▶ _TO DO_
Reproduce the listing below word for word, keeping every line unchanged.

____________

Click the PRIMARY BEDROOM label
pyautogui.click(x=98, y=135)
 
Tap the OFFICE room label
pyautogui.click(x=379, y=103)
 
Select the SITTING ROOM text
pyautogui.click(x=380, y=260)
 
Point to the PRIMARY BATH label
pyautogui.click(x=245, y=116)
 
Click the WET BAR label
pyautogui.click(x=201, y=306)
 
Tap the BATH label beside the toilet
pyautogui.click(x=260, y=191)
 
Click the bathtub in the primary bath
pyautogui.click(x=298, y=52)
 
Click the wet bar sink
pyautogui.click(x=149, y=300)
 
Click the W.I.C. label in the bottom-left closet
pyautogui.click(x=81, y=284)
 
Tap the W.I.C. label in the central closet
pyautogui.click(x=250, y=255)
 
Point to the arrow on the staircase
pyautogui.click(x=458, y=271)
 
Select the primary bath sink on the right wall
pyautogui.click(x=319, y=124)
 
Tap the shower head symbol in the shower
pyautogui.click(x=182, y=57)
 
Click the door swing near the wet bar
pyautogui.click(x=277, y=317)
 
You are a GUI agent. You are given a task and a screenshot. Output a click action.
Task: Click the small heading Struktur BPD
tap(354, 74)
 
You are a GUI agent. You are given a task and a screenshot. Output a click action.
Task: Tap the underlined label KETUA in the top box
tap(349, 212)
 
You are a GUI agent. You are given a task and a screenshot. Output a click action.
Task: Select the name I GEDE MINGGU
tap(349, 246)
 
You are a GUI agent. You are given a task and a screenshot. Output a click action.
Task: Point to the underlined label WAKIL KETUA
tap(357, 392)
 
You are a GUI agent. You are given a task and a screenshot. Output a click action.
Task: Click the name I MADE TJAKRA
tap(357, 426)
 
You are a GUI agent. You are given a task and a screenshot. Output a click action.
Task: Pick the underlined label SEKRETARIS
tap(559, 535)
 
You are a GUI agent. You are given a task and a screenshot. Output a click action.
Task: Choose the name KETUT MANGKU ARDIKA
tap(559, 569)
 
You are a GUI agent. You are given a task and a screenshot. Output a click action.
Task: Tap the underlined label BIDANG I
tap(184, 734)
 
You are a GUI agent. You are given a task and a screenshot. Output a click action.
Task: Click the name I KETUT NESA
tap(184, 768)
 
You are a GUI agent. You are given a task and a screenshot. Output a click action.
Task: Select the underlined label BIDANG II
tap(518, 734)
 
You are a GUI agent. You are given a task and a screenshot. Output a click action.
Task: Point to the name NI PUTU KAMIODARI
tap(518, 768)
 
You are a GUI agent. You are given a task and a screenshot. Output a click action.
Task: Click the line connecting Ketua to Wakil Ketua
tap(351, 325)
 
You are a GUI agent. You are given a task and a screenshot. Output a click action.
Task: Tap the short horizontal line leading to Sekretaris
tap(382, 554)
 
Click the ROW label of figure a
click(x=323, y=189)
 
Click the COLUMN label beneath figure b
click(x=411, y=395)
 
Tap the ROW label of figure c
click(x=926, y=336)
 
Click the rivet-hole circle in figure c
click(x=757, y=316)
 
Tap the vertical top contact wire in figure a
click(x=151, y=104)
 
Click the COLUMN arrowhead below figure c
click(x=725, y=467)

____________

▶ _FULL OUTPUT_
Click the PRIMARY BEDROOM label
pyautogui.click(x=98, y=135)
 
Tap the OFFICE room label
pyautogui.click(x=379, y=103)
 
Select the SITTING ROOM text
pyautogui.click(x=380, y=260)
 
Point to the PRIMARY BATH label
pyautogui.click(x=245, y=116)
 
Click the WET BAR label
pyautogui.click(x=201, y=306)
 
Tap the BATH label beside the toilet
pyautogui.click(x=260, y=191)
 
Click the bathtub in the primary bath
pyautogui.click(x=298, y=52)
 
Click the wet bar sink
pyautogui.click(x=149, y=300)
 
Click the W.I.C. label in the bottom-left closet
pyautogui.click(x=81, y=284)
 
Tap the W.I.C. label in the central closet
pyautogui.click(x=250, y=255)
 
Point to the arrow on the staircase
pyautogui.click(x=458, y=271)
 
Select the primary bath sink on the right wall
pyautogui.click(x=319, y=124)
 
Tap the shower head symbol in the shower
pyautogui.click(x=182, y=57)
 
Click the door swing near the wet bar
pyautogui.click(x=277, y=317)
 
You are a GUI agent. You are given a task and a screenshot. Output a click action.
Task: Click the small heading Struktur BPD
tap(354, 74)
 
You are a GUI agent. You are given a task and a screenshot. Output a click action.
Task: Tap the underlined label KETUA in the top box
tap(349, 212)
 
You are a GUI agent. You are given a task and a screenshot. Output a click action.
Task: Select the name I GEDE MINGGU
tap(349, 246)
 
You are a GUI agent. You are given a task and a screenshot. Output a click action.
Task: Point to the underlined label WAKIL KETUA
tap(357, 392)
 
You are a GUI agent. You are given a task and a screenshot. Output a click action.
Task: Click the name I MADE TJAKRA
tap(357, 426)
 
You are a GUI agent. You are given a task and a screenshot. Output a click action.
Task: Pick the underlined label SEKRETARIS
tap(559, 535)
 
You are a GUI agent. You are given a task and a screenshot. Output a click action.
Task: Choose the name KETUT MANGKU ARDIKA
tap(559, 569)
 
You are a GUI agent. You are given a task and a screenshot. Output a click action.
Task: Tap the underlined label BIDANG I
tap(184, 734)
 
You are a GUI agent. You are given a task and a screenshot. Output a click action.
Task: Click the name I KETUT NESA
tap(184, 768)
 
You are a GUI agent. You are given a task and a screenshot. Output a click action.
Task: Select the underlined label BIDANG II
tap(518, 734)
 
You are a GUI agent. You are given a task and a screenshot. Output a click action.
Task: Point to the name NI PUTU KAMIODARI
tap(518, 768)
 
You are a GUI agent. You are given a task and a screenshot. Output a click action.
Task: Click the line connecting Ketua to Wakil Ketua
tap(351, 325)
 
You are a GUI agent. You are given a task and a screenshot. Output a click action.
Task: Tap the short horizontal line leading to Sekretaris
tap(382, 554)
 
Click the ROW label of figure a
click(x=323, y=189)
 
Click the COLUMN label beneath figure b
click(x=411, y=395)
 
Tap the ROW label of figure c
click(x=926, y=336)
 
Click the rivet-hole circle in figure c
click(x=757, y=316)
 
Tap the vertical top contact wire in figure a
click(x=151, y=104)
 
Click the COLUMN arrowhead below figure c
click(x=725, y=467)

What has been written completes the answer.